● **TRECHO SELECIONADO**:
· · · · ·
Isso não levanta um problema, até de ordem moral? O casal bonzinho precisava ser tão xarope, tão caricato, tão unidimensional? Aqui e ali os autores tentavam dar consistência para eles, como quando deram a Daniel uma fala em que dizia para a gêmea má, Taís, que uma pessoa pode ser correta e esperta ao mesmo tempo e que nem todo trambiqueiro é inteligente. Mas ele e sua mulher não pareciam nada espertos; os vilões se divertiram mais, tiveram uma temporada bem mais intensa e arriscada. Essa diferença não foi exclusiva de Paraíso Tropical, claro. Vilões sempre puxam a audiência, como as recentes de Fernanda Montenegro em Belíssima, Renata Sorrah em Senhora do Destino e Cláudia Abreu em Celebridade; e basta pensar no Lineu da Grande Família (o excelente Marco Nanini) para confirmar a praxe de que o sujeito de bem é sem graça, burocrático, bege como sua camisa. Desde que folhetins existem é assim. Mas desta vez a assimetria extrapolou.

Apesar disso, a novela sobreviveu a todos os problemas - além do início hesitante, logo corrigido - porque levantava as questões certas. Embora sedutores, não havia dúvida sobre quem eram os vilões, nas mais diversas graduações, desde a vilã por falta de alternativa Bebel até o vilão por falta de caráter Olavo, passando pelo vilão por falta de amor Antenor. Atribuo a essas graduações o sucesso da novela. Numa época em que o Brasil lamenta e debate tantas nuances éticas, o encaixe foi enriquecedor. Sim, novela não se sustenta apenas nisso; precisa combinar divertimento, ação e romance, além de muita conversa fiada, a qual ajuda a dar para ela um ritmo parecido ao do nosso cotidiano. Mas o que dá grandeza é a maneira como traduz seu tempo - e não por acaso Roque Santeiro e Vale Tudo são até hoje eleitas como as melhores da história, justamente porque é impossível entender o Brasil da abertura democrática sem a primeira e o Brasil da decepção democrática sem a segunda. Faltou pouco para Paraíso Tropical chegar a esse patamar.

Outra prova de que novelas se amarram a suas épocas - até porque desenvolvidas de acordo com pesquisas - é a observação de que nos últimos anos a Globo abandonou a velha alternância entre uma novela rural (ou litorânea) e uma novela urbana. Todas as últimas foram urbanas. Se houvesse crítica cultural no Brasil, ela estaria refletindo sobre o motivo dessa mudança. A nação quer se ver nas novelas, e essa nação está em transformação acentuada dos anos 90 para cá; a vila de província dominada por coronel fazendeiro e padre paroquial ainda existe, mas fala a poucos; as metrópoles com periferias crescentes estão no foco. O que tudo isso mostra, claro, é que o Brasil já não é - se é que foi um dia e se é que não é melhor assim - nenhum paraíso tropical.
· · · · ·
● **LISTAGEM DE DADOS**:
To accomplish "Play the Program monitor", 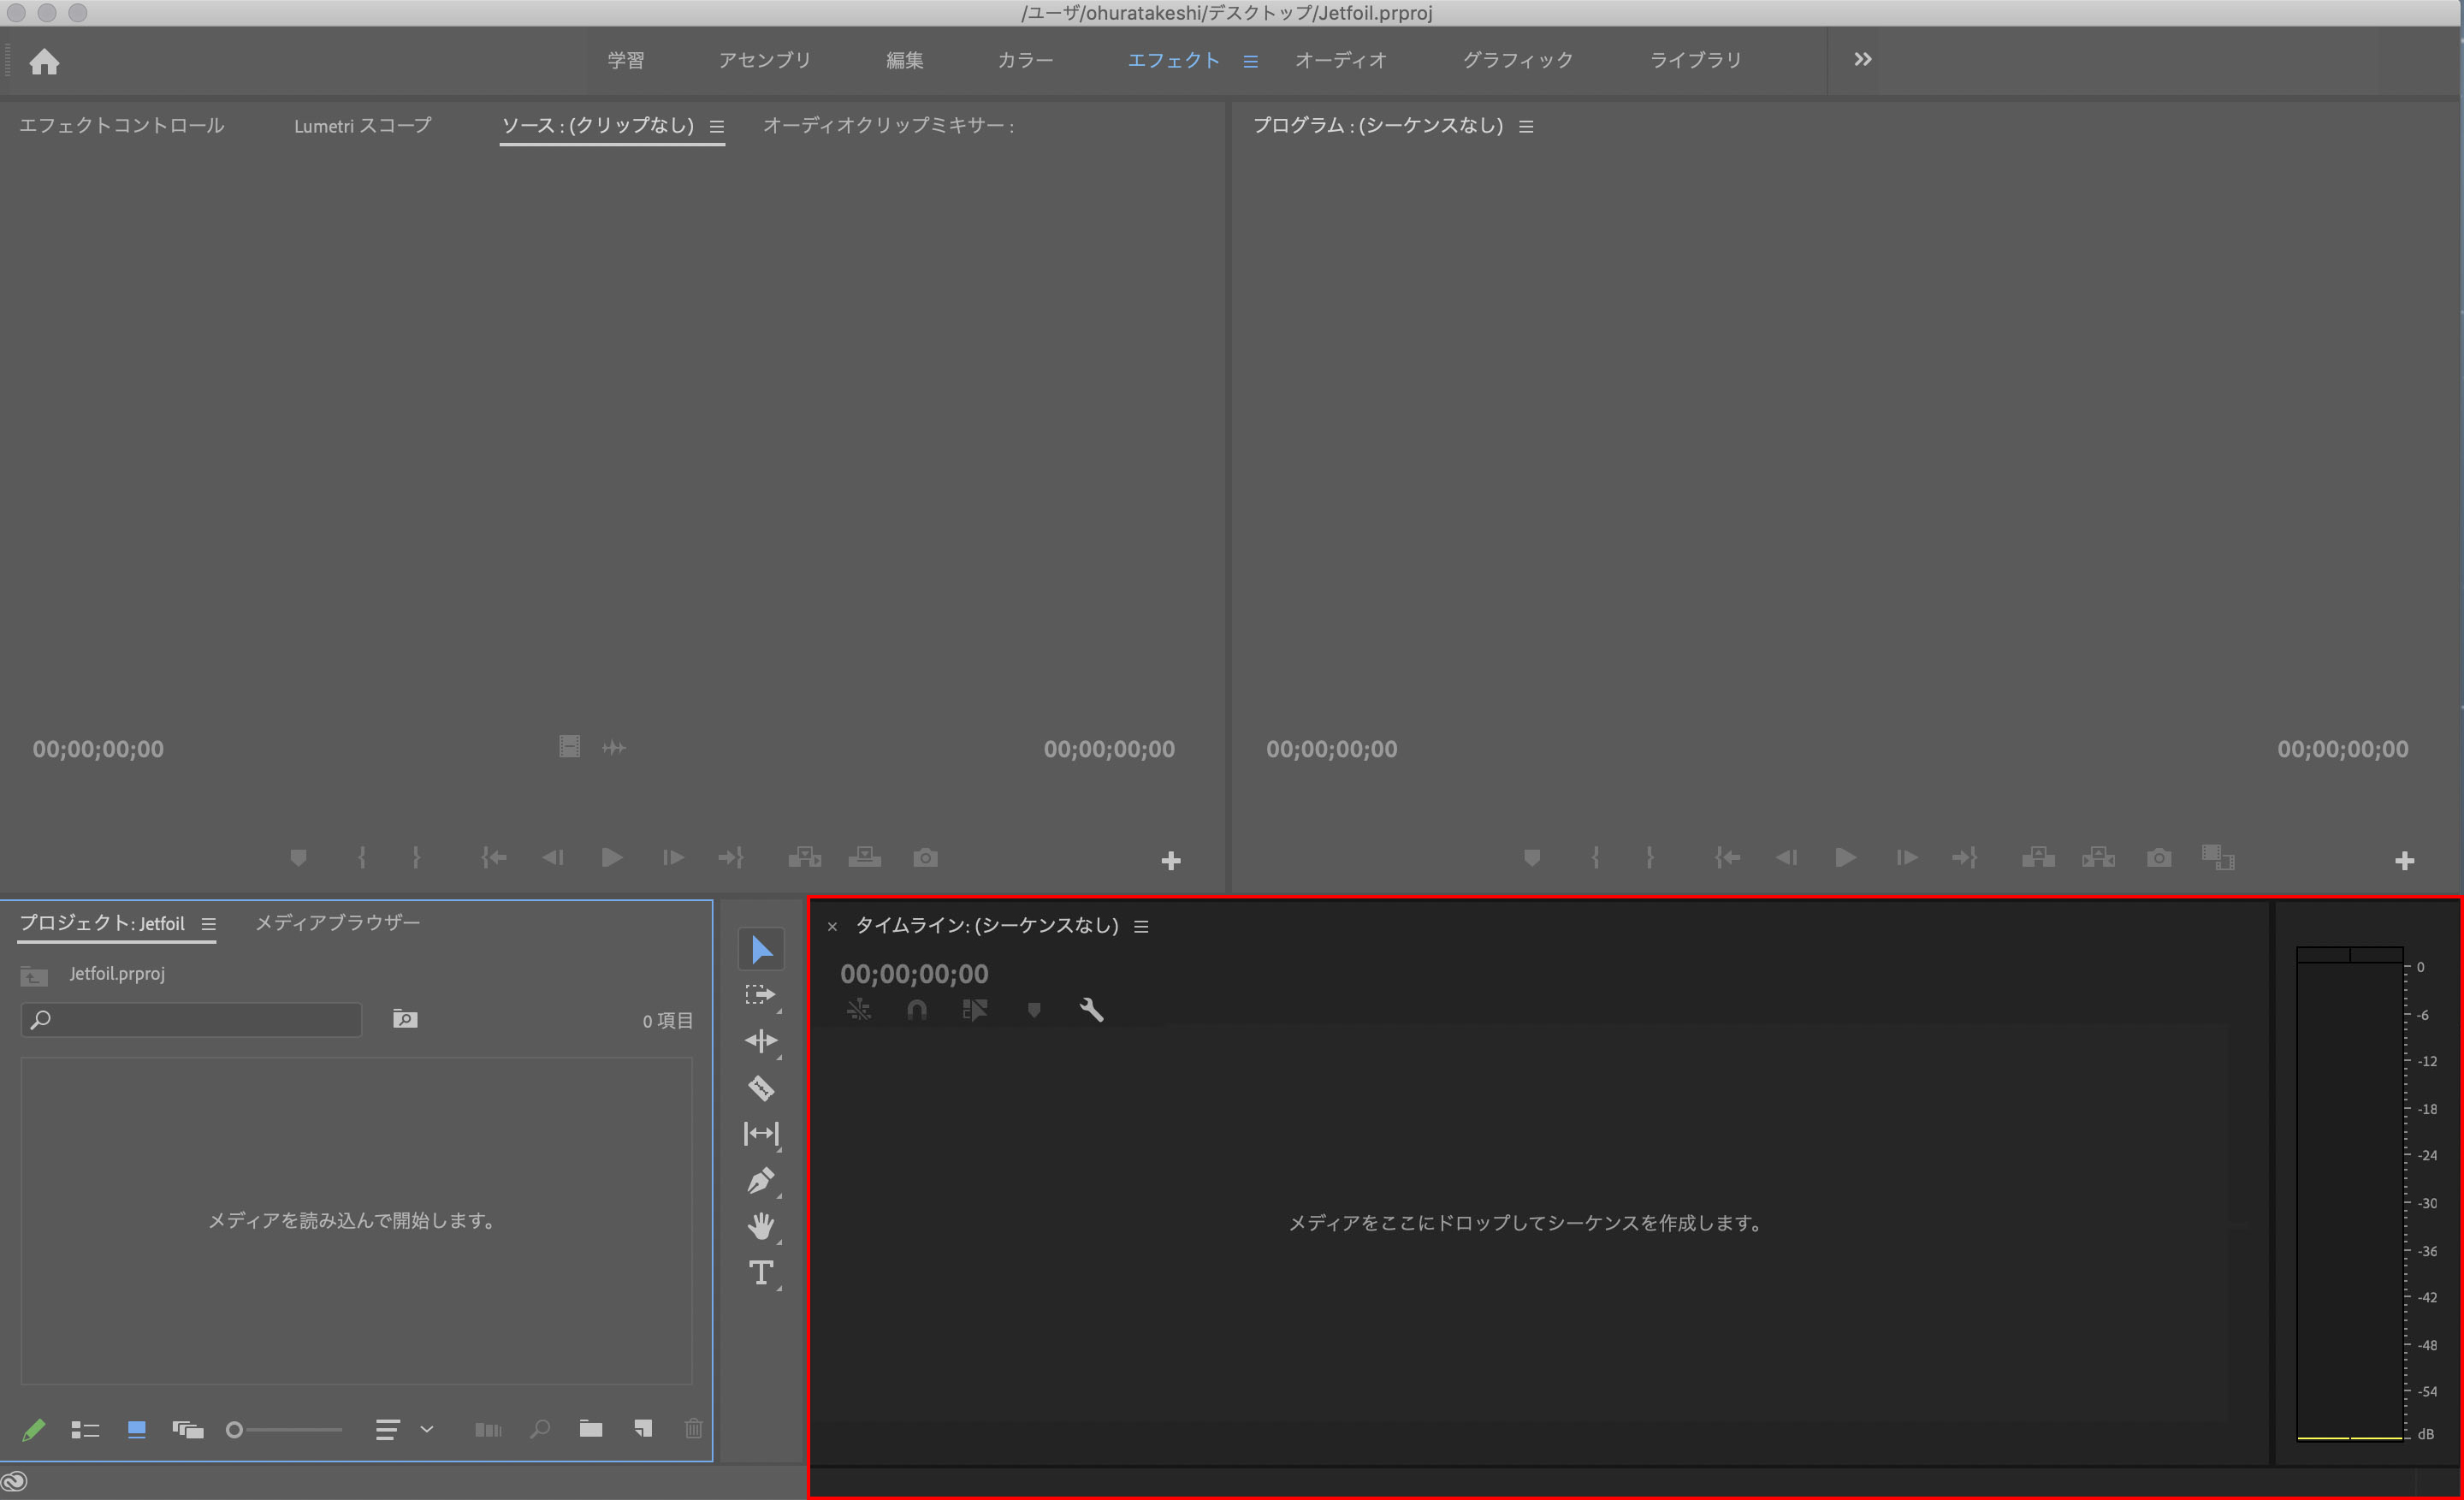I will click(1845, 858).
· · · · ·
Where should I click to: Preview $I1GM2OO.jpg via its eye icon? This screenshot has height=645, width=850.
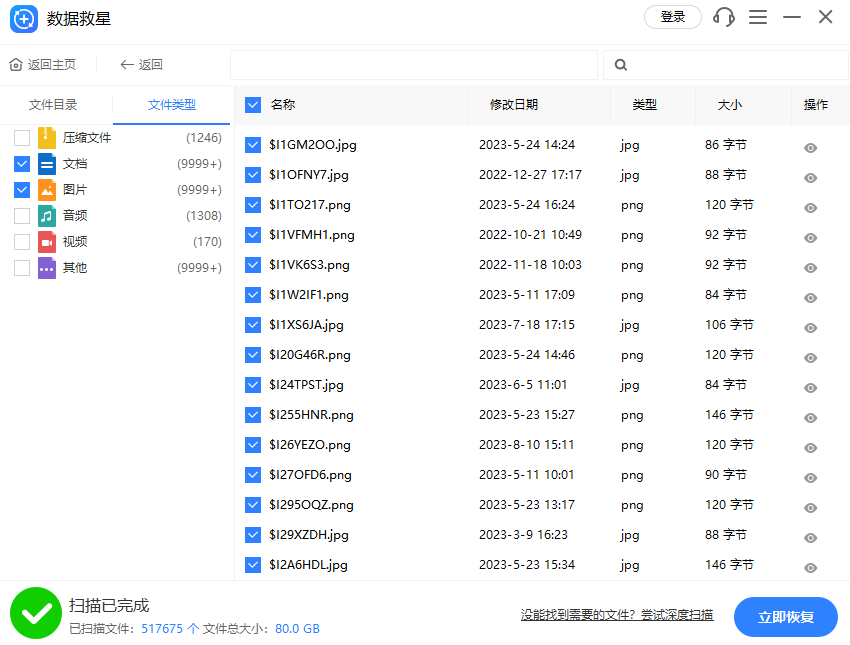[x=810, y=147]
· · · · ·
● **A FAZER**:
#1 Extraia do trecho sobre Paraíso Tropical tudo o que vai desde "Outra prova de" até "nenhum paraíso tropical.".
#2 Segundo o trecho sobre Paraíso Tropical, quais novelas são até hoje eleitas as melhores da história?

● **RESOLUÇÕES**:
#1
Outra prova de que novelas se amarram a suas épocas - até porque desenvolvidas de acordo com pesquisas - é a observação de que nos últimos anos a Globo abandonou a velha alternância entre uma novela rural (ou litorânea) e uma novela urbana. Todas as últimas foram urbanas. Se houvesse crítica cultural no Brasil, ela estaria refletindo sobre o motivo dessa mudança. A nação quer se ver nas novelas, e essa nação está em transformação acentuada dos anos 90 para cá; a vila de província dominada por coronel fazendeiro e padre paroquial ainda existe, mas fala a poucos; as metrópoles com periferias crescentes estão no foco. O que tudo isso mostra, claro, é que o Brasil já não é - se é que foi um dia e se é que não é melhor assim - nenhum paraíso tropical.

#2 Roque Santeiro e Vale Tudo.